MIDDLESEX TOWNSHIP — A firefighter clearing debris from the vehicle collision Monday lifted a shattered car part off Route 8 and noted, “I think this is from last week's crash.”

Two violent collisions, just days apart, occurred at the same location.

On Friday, 71-year-old motorcyclist John Caldwell of Beaver Falls died when his Harley Davidson collided with a northbound car turning into the Cogo's parking lot.

On Monday, 72-year-old Joseph Smithco of Pittsburgh suffered serious head and arm injuries when he pulled his 2000 Chevy S-10 pickup truck out of the same convenience store's parking lot and collided with a 2002 Mercedes driven south by Gina Machi, 18, of Gibsonia.

The force of the collision pushed Machi's SUV across the northbound lane, over a guardrail and creek before overturning near Dwellington Circle. Machi, who was initially trapped under the vehicle, was taken to Allegheny General Hospital, where she is in fair condition.

Smithco, who was thrown 80 feet from his truck, landed to the side of northbound lane.

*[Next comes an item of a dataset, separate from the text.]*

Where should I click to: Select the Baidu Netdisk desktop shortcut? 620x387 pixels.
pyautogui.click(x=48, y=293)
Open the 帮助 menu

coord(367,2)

He was conscious when taken by helicopter to Presbyterian Hospital in Pittsburgh.

The accident occurred a little before 11 a.m.

Township police officer Conrad Pfeifer, who investigated both collisions, said charges are possible in both.

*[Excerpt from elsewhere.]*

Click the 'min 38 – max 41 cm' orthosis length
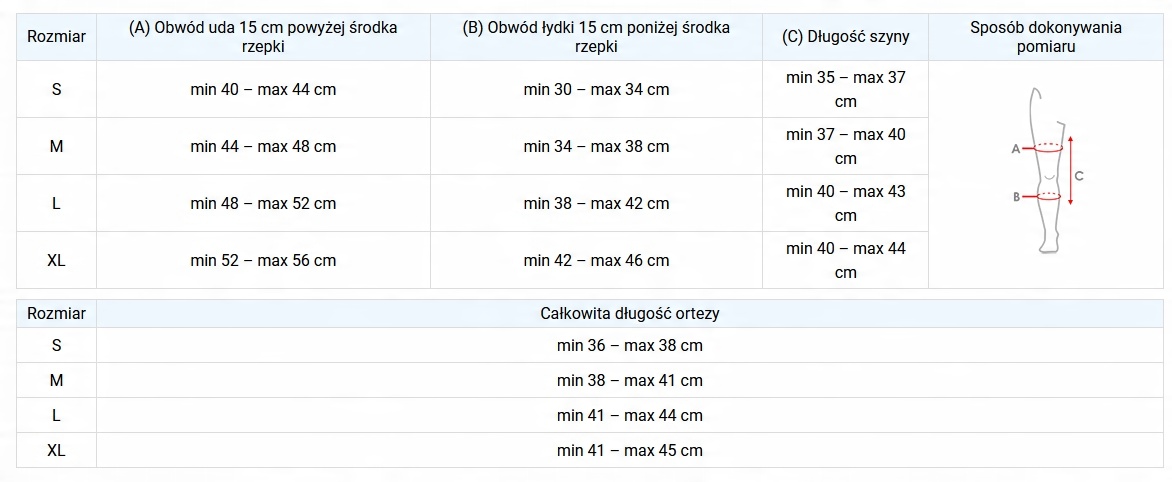This screenshot has width=1172, height=482. click(630, 380)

In the aftermath of Monday's crash, neighbors gathered in circles along the then-closed 5-lane highway and regular customers of the convenience store paused inside to reflect on the crossroads.

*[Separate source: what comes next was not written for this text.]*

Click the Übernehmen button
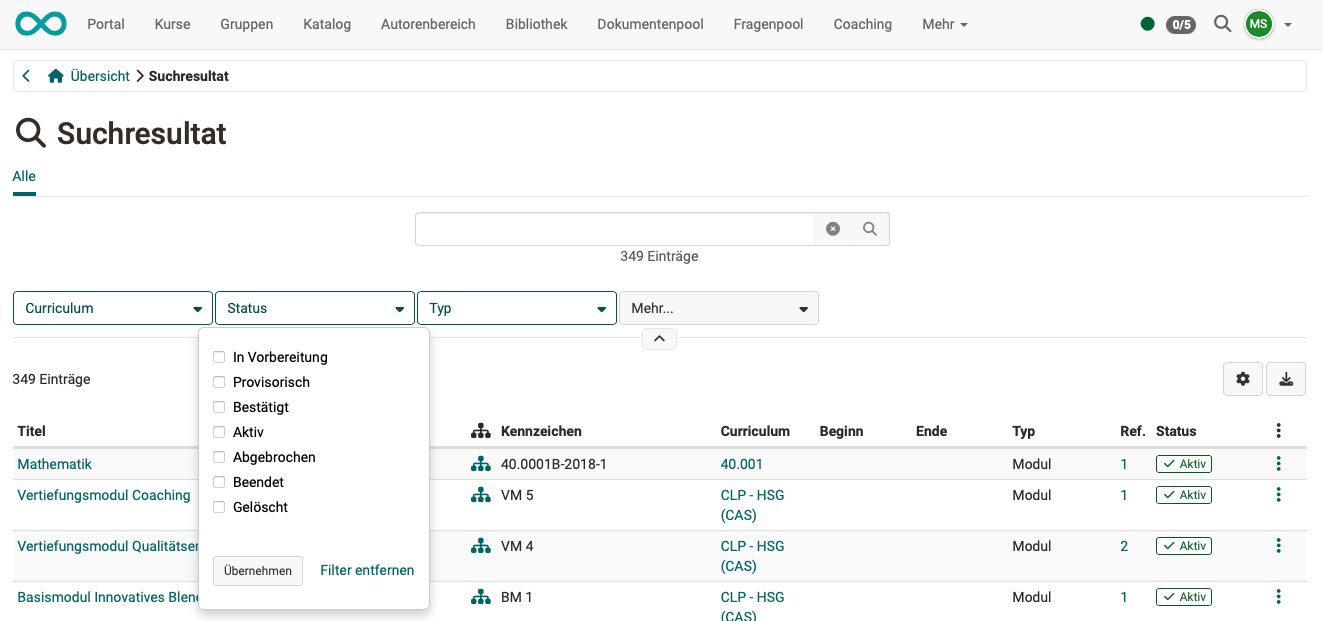 tap(257, 570)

“It's both the people and the road,” said John Titus, 43, who grew up on Dwellington Road and now lives off Sandy Hill Road. “It's always been a bad area.”

In addition to these serious collisions, residents said they see fender bender after fender bender accidents and near misses a great deal of the time.

While they acknowledge motorists hit the long straight stretch of Route 8 and pick up speed well beyond the posted 45 mph limit, they also found fault with the highway's design.

Within a short distance, Cogo's has two entrances near Denny Road. On the other side of Route 8, the circa-1970's Dwellington Green housing development has two roads: Dwellington Road and Dwellington Circle just feet from the entrance to a bus garage.

That's too much turning and too much landscaping with only a shared center turning lane for motorists to work with, they said. It's difficult to pull out into the speeding traffic and it's difficult to pull off the road, especially onto Dwellington Road that is at such a slope that even if you slow considerably, your vehicle might still scrape the bottom on the bump.

“It's almost like a game of chicken,” said Kathy Ridgeway, 46, who has lived in the housing plan for 16 years.

Ridgeway and Titus were among several people to say of the intersection: “It needs a light.”

Middlesex has contemplated the same thing, said township manager Scot Fodi, but the process isn't as simple as installing a signal and flipping a switch.

Realignment of the intersection and installation of a signal at that site were identified as long term projects in the Capital Improvements Plan approved in 2006 by the township supervisors.

The intersection made the list after an engineer determined that on average about 1,800 cars travel Denny Road daily, about 17,800 pass that portion of Route 8 when including both directions, and about 1,100 travel Dwellington Road.

Fodi said he doesn't know if the traffic count changed since the study was done. But, he said, it's a pretty safe guess the $113,396 estimated price tag to change the intersection has gone up in the past eight years. On average now, it costs the township about $120,000 to install a traffic signal.

“I wish budget wasn't part of the equation,” said Fodi who explained projects in the capital improvement plan get funded by impact fees paid by developers. And just after the plan was formed, the residential housing market bottomed out in the township generating less income than in the past.

While the intersection is noted as “challenging,” Fodi said there are other priority projects still waiting on the list including two other intersections within a mile of Denny Road also on Route 8: The intersection at Leslie Road and another at Central Drive.

“Each one of these projects has merit,” Fodi said. “Of course we wish we had impact fee money to do all of these projects. But we don't.”